Ausgewählter Auszug

----

Was unterscheidet nun aber einen erfolgreichen „Leader“ von einem gewöhnlichen Vorgesetzten, der nur Dienst nach Vorschrift leistet? Im Zusammenhang mit dieser Frage können aufgrund jahrzehntelanger Führungsforschung die nachfolgenden Persönlichkeitsmerkmale konstatiert werden:
Emotionale Stabilität: Die Macht der Gefühle beeinflusst unser Handeln, sei es im Privaten oder auf der Arbeit im Büro. Gerade Führungskräften kommt hier eine besondere Rolle zu. Erfolgreiche „Leader“ müssen nicht nur die eigenen Gefühle richtig einzuschätzen wissen und unter Stress „ihre Frau“ bzw. „ihren Mann“ stehen, sondern auch feinfühlig auf die Emotionen ihrer Mitarbeiter reagieren. Wenn es der Führungskraft dadurch gelingt Begeisterung, Interesse und Sympathie zu entwickeln, dann ist neben einem guten „Teamspirit“ auch meist ein guter „Outcome“ der Geschäftsergebnisse gesichert. Wer stattdessen mit Angst und Druck führt oder mit bewussten Gesten in Gesprächssituationen, wie beispielsweise der Unterbrechung von Wortbeiträgen oder verstörender Mimik, seinen Mitarbeitern negative Gefühle beschert, dem bleiben lösungsorientierte und selbstverantwortlich handelnde Mitarbeiter oftmals verborgen.
Extraversion: Extravertiertes Verhalten kann eine Voraussetzung für ein wirksames „Leadership“ sein. Dies liegt vor allem daran, dass extravertierte Führungskräfte mit ihrem selbstbewussten Auftreten und der meist dominanten Erscheinung gezielt das Rampenlicht suchen und damit eher als kompetenter Ansprechpartner in Gruppen wahrgenommen werden.

----

Aufgaben
#1 Welche englischen Wörter stehen im Text über Führungskräfte in Anführungszeichen? Nenne jedes nur einmal.
#2 Gib aus dem Text über Führungskräfte den Abschnitt von „Extraversion: Extravertiertes Verhalten“ bis „Gruppen wahrgenommen werden.“ wortgetreu aus.
#3 Fahre mit dem Text über Führungskräfte im Anschluss an seinen letzten Satz fort.

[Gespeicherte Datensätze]
----

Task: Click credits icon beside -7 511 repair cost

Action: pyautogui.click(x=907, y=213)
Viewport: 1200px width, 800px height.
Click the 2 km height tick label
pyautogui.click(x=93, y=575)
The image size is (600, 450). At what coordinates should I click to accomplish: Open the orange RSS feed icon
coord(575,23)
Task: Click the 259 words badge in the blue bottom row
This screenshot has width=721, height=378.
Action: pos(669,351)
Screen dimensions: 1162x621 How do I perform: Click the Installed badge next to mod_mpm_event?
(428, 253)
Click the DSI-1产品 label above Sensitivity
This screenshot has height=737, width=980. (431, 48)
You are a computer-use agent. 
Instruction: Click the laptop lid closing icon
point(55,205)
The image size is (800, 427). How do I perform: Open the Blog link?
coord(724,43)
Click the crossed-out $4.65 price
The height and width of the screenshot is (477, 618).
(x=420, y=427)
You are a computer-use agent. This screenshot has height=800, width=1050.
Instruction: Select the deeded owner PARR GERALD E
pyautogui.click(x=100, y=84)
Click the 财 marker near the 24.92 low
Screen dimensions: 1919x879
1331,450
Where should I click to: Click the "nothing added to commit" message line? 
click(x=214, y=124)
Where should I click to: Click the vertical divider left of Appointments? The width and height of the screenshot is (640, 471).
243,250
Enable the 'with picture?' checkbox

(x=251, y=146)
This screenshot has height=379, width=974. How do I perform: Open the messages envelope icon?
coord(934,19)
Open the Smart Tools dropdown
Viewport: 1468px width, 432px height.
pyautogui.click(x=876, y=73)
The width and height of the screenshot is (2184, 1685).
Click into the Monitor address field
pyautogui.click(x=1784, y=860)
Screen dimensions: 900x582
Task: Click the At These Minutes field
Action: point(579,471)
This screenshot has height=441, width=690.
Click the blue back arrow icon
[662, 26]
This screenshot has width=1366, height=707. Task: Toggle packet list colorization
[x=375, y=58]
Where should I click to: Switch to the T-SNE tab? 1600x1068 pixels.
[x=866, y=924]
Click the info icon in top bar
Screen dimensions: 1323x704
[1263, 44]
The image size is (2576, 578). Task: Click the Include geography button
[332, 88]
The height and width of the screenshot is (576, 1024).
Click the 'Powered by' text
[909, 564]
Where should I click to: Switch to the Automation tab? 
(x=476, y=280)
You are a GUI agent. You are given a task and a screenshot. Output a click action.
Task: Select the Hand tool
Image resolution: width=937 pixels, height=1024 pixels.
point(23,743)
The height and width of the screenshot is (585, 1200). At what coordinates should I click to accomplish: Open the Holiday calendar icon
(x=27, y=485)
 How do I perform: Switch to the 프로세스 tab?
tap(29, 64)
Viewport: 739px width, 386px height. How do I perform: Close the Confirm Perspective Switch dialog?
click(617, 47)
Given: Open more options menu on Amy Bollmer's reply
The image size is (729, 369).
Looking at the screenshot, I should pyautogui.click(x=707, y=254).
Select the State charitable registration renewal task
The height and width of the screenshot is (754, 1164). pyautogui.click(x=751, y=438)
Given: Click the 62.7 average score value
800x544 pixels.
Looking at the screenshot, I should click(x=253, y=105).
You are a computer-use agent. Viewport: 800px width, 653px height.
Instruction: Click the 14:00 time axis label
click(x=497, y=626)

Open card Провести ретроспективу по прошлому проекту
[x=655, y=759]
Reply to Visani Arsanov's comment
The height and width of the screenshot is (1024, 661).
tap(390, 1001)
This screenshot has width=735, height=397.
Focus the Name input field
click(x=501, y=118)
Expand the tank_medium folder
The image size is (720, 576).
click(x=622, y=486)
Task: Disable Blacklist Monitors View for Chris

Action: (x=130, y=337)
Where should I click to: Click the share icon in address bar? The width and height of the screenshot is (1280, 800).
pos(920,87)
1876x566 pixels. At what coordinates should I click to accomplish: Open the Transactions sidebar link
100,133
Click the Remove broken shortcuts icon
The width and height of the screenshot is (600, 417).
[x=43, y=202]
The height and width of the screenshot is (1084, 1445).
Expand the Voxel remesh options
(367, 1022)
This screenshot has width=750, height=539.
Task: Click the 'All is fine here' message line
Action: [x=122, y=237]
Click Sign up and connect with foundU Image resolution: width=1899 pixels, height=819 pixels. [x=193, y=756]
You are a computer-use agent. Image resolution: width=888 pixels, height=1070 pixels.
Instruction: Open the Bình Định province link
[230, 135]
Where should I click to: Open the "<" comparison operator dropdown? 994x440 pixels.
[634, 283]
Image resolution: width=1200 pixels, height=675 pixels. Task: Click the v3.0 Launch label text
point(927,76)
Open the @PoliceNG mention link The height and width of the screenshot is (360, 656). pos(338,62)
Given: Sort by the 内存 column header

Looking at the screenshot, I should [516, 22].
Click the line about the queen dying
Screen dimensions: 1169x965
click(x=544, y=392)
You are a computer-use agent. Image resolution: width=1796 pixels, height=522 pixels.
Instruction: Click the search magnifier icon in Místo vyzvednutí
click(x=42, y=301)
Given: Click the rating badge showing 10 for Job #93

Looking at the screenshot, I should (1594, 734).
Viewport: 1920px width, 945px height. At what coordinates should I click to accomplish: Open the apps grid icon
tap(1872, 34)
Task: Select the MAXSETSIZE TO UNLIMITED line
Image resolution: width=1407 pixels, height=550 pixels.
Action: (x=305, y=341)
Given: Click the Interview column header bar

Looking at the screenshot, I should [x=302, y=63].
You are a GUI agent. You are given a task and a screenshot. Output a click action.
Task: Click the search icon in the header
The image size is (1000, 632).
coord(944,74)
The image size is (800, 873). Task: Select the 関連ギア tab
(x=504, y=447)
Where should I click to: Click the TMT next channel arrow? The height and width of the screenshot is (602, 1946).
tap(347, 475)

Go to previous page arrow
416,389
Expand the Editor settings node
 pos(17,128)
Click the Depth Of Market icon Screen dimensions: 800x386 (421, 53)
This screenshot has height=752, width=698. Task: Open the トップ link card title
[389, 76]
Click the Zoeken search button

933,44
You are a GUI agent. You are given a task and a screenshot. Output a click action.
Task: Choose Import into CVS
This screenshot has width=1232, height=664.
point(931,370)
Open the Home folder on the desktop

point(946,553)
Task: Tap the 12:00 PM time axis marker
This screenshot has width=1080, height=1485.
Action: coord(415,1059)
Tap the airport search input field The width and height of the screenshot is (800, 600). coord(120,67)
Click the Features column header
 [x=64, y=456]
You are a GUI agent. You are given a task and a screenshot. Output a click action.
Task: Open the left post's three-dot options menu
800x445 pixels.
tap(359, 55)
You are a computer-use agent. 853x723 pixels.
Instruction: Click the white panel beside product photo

----

Antworten
#1 Leader, Teamspirit, Outcome, Leadership

#2
Extraversion: Extravertiertes Verhalten kann eine Voraussetzung für ein wirksames „Leadership“ sein. Dies liegt vor allem daran, dass extravertierte Führungskräfte mit ihrem selbstbewussten Auftreten und der meist dominanten Erscheinung gezielt das Rampenlicht suchen und damit eher als kompetenter Ansprechpartner in Gruppen wahrgenommen werden.

#3
Verträglichkeit: Die Aussage „Mitarbeiter verlassen nicht Unternehmen, sie verlassen Vorgesetzte“, ist nicht aus der Luft gegriffen. Jede Führungskraft sollte sich ihrer exponierten Rolle im Unternehmen bewusst sein und eine wertschätzende sowie gegenseitig vertrauensvolle Arbeitsbeziehung forcieren. Denn nur dann kann eine Kommunikation auf Augenhöhe sowie eine offene Fehler- und Feedbackkultur stattfinden. Verträgliche „Leader“ sind in der Lage, fachlich und emotional als kompetenter Ansprechpartner aufzutreten, Potenziale aufzudecken und die Talente seiner Teammitglieder zu fördern.
Gewissenhaftigkeit: Die Aufforderung zu mehr Strukturiertheit und Selbstdisziplin sind nicht nur Eigenschaften, die gerne Mitarbeitern in jährlichen Personalgesprächen vorgehalten werden, auch erfolgreiche „Leader“ dürfen sich diese Prinzipien zu eigen machen. Denn nur wer sorgfältig und vorausschauend seine Projekte plant, kann zuverlässig und überlegt handeln und sein Team zum Erfolg führen. Eine allzu starre Ergebnisorientierung seitens der Führungskraft ist aber auch nicht förderlich. Stattdessen ist die Beschäftigung mit neuen Formen der Ergebnisfindung anzustreben, um die Kreativität zu fördern und aus etwaigen Fehlern und Misserfolgen wichtige „Learnings“ zu erzielen.
Offenheit für Erfahrungen: Führungskräfte, die sich abseits der ausgetretenen Pfade auch für innovative Ideen interessieren, einsetzen und begeistern können, gelten als Vorreiter ihrer Branche. Neben einem ausgeprägten Vertrauen in ihre Mitarbeiter-Teams sind sie auch unkonventionell in ihren Werteorientierungen und jederzeit zu mutigen Entscheidungen bereit.